La torture en spectacle
19 novembre 2009
Article publié dans L'Action Française 2000
La saison 7 de 24 Heures chrono met en scène le débat sur la torture. La série en dit long sur le fossé qui nous sépare des mentalités américaines.
La septième saison de 24 Heures chrono est disponible en DVD depuis le 4 novembre. Référence en matière de thriller, cette série met en scène Jack Bauer, un agent fédéral aux méthodes musclées, prêt à perdre son âme pour déjouer les complots terroristes fomentés contre les États-Unis. Tournée plus ou moins à la façon d'un reportage, elle prétend rapporter ses péripéties en temps réel, les vingt-quatre épisodes d'une saison correspondant aux vingt-quatre heures d'une journée riche en rebondissements.
Polémiques
Dans un pays marqué par le traumatisme du 11 Septembre, pointé du doigt après la proclamation du Patriot Act, Twenty four s'est livré, avec une outrance croissante, à une véritable apologie de la torture... pour la plus grande satisfaction du public. Cela n'a pas manqué de susciter des polémiques outre-Atlantique, voire « un certain malaise » selon le Courrier International du 14 février 2007 : « Pour preuve, "un groupe inhabituel formé de militants des droits de l'homme, du doyen de l'académie militaire américaine de West Point et des interrogateurs vétérans de Saigon ou d'Abou Ghraib s'est réuni autour d'une table à la mi-novembre 2006." [...] En venant à la rencontre des créateurs de la série, ces visiteurs n'avaient qu'un souhait : "Que les scènes de torture soient plus authentiques. Cela ne veut pas dire plus sanglantes ou plus sauvages." Au contraire, ils veulent qu'elles soient plus réalistes, moins expéditives. Ce qui fait dire au Los Angeles Times que "24 Heures chrono prend une leçon de torture de la part d'experts". The Independant n'en revient pas lui non plus. "L'armée américaine a fait appel aux producteurs [...] pour modérer les scènes de torture à cause de l'impact qu'elles ont à la fois sur les troupes sur le terrain et sur la réputation de l'Amérique à l'étranger. »
Jack Bauer, héros damné
Loin de se repentir, les producteurs du "Jour 7" ont pris le parti culotté de mettre en scène le débat. Le premier épisode s'ouvre sur le procès orchestré par un sénateur contre Jack Bauer, appelé à répondre à Washington de crimes qu'il assume apparemment sans scrupule. Son audition est interrompue à la demande du FBI, qui requiert son aide pour résoudre une enquête. Travaillant à ses côtés pendant vingt-quatre heures, l'agent Renée Walker se laisse convaincre du bien fondé de ses méthodes. Avec toutefois quelques réticences, si bien que sa sensibilité contribue à "réhumaniser" le héros damné.
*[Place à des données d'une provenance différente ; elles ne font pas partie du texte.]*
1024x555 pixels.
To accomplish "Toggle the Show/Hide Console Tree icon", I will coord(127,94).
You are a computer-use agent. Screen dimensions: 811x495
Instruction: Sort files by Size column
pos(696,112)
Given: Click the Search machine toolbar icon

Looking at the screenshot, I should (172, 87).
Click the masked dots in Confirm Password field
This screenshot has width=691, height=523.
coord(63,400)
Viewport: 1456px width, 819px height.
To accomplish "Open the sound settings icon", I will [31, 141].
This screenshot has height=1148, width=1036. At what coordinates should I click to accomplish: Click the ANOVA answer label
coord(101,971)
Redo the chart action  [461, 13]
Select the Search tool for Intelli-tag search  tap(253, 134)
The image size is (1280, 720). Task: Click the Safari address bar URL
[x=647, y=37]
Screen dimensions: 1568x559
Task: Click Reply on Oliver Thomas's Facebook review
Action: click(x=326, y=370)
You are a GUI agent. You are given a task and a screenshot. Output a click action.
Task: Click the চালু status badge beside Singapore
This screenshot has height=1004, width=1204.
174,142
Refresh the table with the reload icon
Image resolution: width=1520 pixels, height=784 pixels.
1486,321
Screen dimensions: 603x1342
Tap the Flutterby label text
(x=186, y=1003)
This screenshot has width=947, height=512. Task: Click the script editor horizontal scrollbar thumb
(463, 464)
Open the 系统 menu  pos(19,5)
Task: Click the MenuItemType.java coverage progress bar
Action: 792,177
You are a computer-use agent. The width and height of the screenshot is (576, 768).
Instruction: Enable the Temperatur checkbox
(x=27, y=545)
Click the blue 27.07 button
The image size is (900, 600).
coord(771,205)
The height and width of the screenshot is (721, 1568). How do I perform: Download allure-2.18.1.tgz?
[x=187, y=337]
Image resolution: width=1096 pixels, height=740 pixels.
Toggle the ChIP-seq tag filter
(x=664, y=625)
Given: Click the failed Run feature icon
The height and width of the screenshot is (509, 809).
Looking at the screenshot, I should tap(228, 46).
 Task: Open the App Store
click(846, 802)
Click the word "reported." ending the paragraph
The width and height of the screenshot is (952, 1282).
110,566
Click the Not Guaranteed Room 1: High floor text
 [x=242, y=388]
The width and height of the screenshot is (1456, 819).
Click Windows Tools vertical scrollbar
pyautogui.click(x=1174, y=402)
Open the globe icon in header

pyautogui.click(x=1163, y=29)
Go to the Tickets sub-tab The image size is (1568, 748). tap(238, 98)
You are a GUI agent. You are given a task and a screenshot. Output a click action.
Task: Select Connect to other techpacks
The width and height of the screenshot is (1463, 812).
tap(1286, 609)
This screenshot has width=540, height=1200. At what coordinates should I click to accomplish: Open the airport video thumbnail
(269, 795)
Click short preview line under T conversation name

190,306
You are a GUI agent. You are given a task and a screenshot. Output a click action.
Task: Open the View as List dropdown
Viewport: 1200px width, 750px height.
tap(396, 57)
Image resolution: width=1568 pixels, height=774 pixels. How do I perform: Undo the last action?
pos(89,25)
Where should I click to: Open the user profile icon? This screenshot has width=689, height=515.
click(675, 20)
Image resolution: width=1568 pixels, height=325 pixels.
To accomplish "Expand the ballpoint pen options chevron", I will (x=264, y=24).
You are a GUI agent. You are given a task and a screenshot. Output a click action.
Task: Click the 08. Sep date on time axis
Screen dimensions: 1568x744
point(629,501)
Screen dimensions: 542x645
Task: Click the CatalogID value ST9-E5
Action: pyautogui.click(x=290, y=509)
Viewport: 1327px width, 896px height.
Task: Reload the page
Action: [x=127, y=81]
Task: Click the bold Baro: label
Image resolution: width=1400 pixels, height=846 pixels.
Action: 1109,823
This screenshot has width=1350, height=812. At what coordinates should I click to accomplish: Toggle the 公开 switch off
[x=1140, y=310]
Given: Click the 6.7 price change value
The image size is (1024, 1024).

En guise de prologue, le téléfilm Redemption (disponible séparément) fustige l'impuissance – voire la lâcheté – des Nations Unies, ainsi qu'un certain isolationnisme américain, lui préférant manifestement l'ingérence humanitaire. Au fil des épisodes, on relève une mise en garde contre le développement des armées privées – largement utilisées en Irak – et le "retour à la foi" de Jack sous l'influence d'un imam qu'il avait accusé à tort de protéger un terroriste. Bien évidemment, la part belle est réservée au patriotisme ainsi qu'au sens du devoir. Cela ne va pas sans déchirement dans la famille du président – une femme...
Le suspens étant au rendez-vous les amateurs du genre seront comblés. Tous nos lecteurs n'en sont pas, mais ils mesureront à travers ces quelques lignes le fossé qui nous sépare des mentalités américaines.
24 Heures chrono, saison 7 ; coffret six DVD, 24 x 41 minutes environ, format 1.78, VF et VO en 5.1, Fox-FPE, 39,99 euros.